__Excerpted text__:

Skin-related laser procedures such as body hair removal are among the most popular elective laser surgeries in the U.S. To meet demand, more non-physicians are performing these procedures than ever before.
A study published online Oct. 16 in JAMA Dermatology, a journal of the American Medical Association, found that lawsuits related to procedures in which non-physicians operate the laser are increasing, particularly when performed outside a traditional medical setting.
"Procedures performed by untrained individuals, particularly in non-medical settings, are more likely to result in litigation," said lead author Dr. H. Ray Jalian, a clinical instructor of medicine in the dermatology division at the David Geffen School of Medicine at UCLA. "Consumers should be aware that laser treatments are medical procedures and should verify the training, certification and experience of the person performing the procedure.
Researchers used an online national database of public legal documents to chart the frequency of medical professional liability claims stemming from skin-related laser surgeries.They identified 175 cases related to injury from such surgeries between 1999 and 2012. Of those cases, 75 (42.9 percent) involved a non-physician. The proportion of cases involving non-physicians increased from 36.3 percent in 2008 to 77.8 percent in 2011.
Laser hair removal was the most common of these procedures. While only one-third of laser hair-removal procedures were performed by non-physicians, 75.5 percent of hair-removal lawsuits between 2004 and 2012 involved non-physicians; between 2008 and 2012, it was 85.7 percent.

__Required work__:
1 > Answer these questions about the laser-surgery report, using only what the report says.
(a) In which journal was the study published online, and on what date?
(b) How many injury cases from skin-related laser surgeries did the researchers identify between 1999 and 2012?
(c) What percentage of hair-removal lawsuits between 2008 and 2012 involved non-physicians?
2 > Rewrite the paragraph of the laser-surgery report that begins "Researchers used an online national database" as a bulleted list, keeping its main facts.
3 > Continue the laser-surgery report from its final sentence.

__Supplied information__:
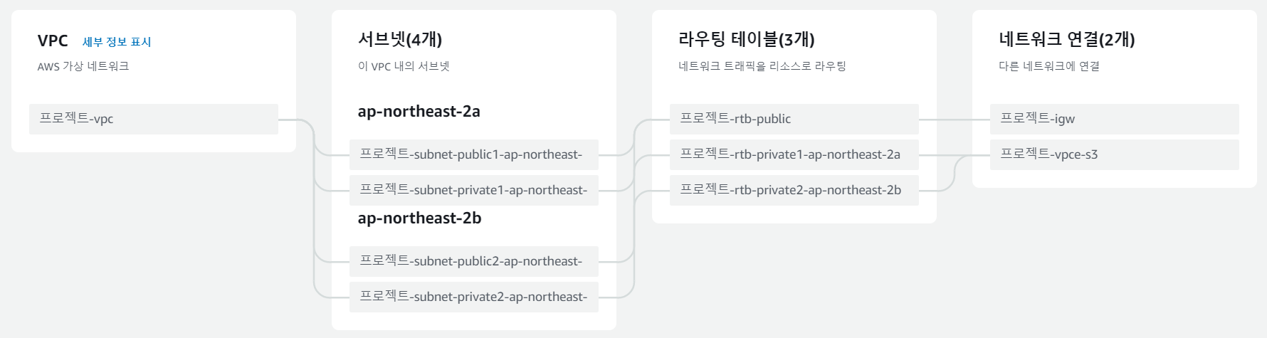Click the 다른 네트워크에 연결 description
Screen dimensions: 1267x338
coord(1048,66)
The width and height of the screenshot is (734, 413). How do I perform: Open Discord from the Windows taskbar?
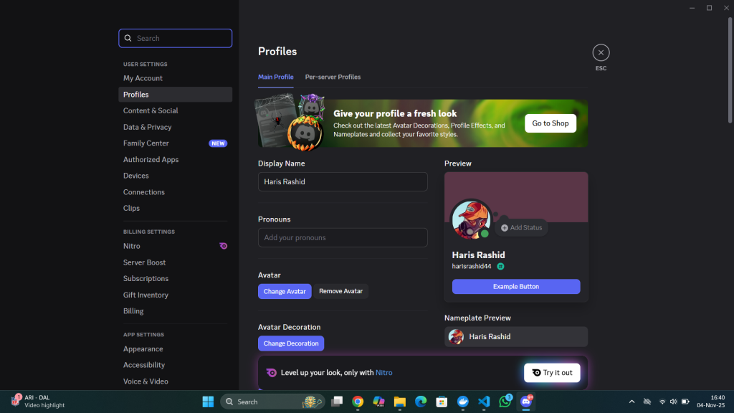pyautogui.click(x=527, y=402)
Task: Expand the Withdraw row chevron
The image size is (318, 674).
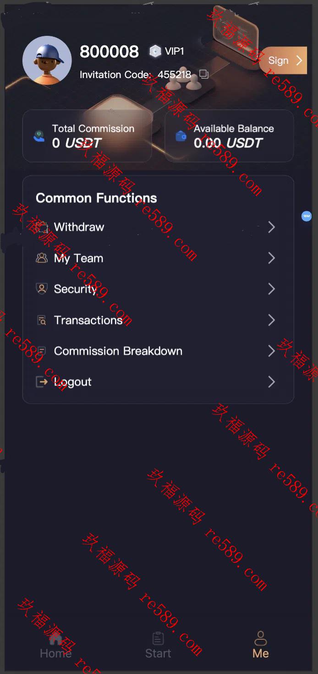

__Written answers__:
1 >
(a) JAMA Dermatology, on Oct. 16
(b) 175 cases
(c) 85.7 percent

2 >
- Source: an online national database of public legal documents, used to chart the frequency of medical professional liability claims stemming from skin-related laser surgeries
- Cases found: 175 related to injury from such surgeries, 1999–2012
- Cases involving a non-physician: 75 (42.9 percent)
- Share of cases involving non-physicians: 36.3 percent in 2008, rising to 77.8 percent in 2011

3 >
The study found that non-physicians performing skin-related laser surgery included nurse practitioners, registered nurses, medical assistants, electrologists and aestheticians, among others.
To meet the high demand for these procedures, physicians have increasingly delegated laser surgeries to non-physicians over the past decade. In many states, laser surgeries not supervised by a physician can be performed legally at non-medical facilities like medical spas that offer aesthetic and cosmetic procedures.
Jalian stressed that physicians and others who operate lasers should know their state laws regarding physician supervision of non-physician laser operators. He also noted that in the correct setting, with close on-site supervision and appropriate training, the use of non-physician operators can prove to be productive and safe for patients.
Other study authors included Chris A. Jalian; Paul Hastings LLC, New York; and Dr. Mathew Avram of the Wellman Center for Photomedicine at Massachusetts General Hospital in Boston.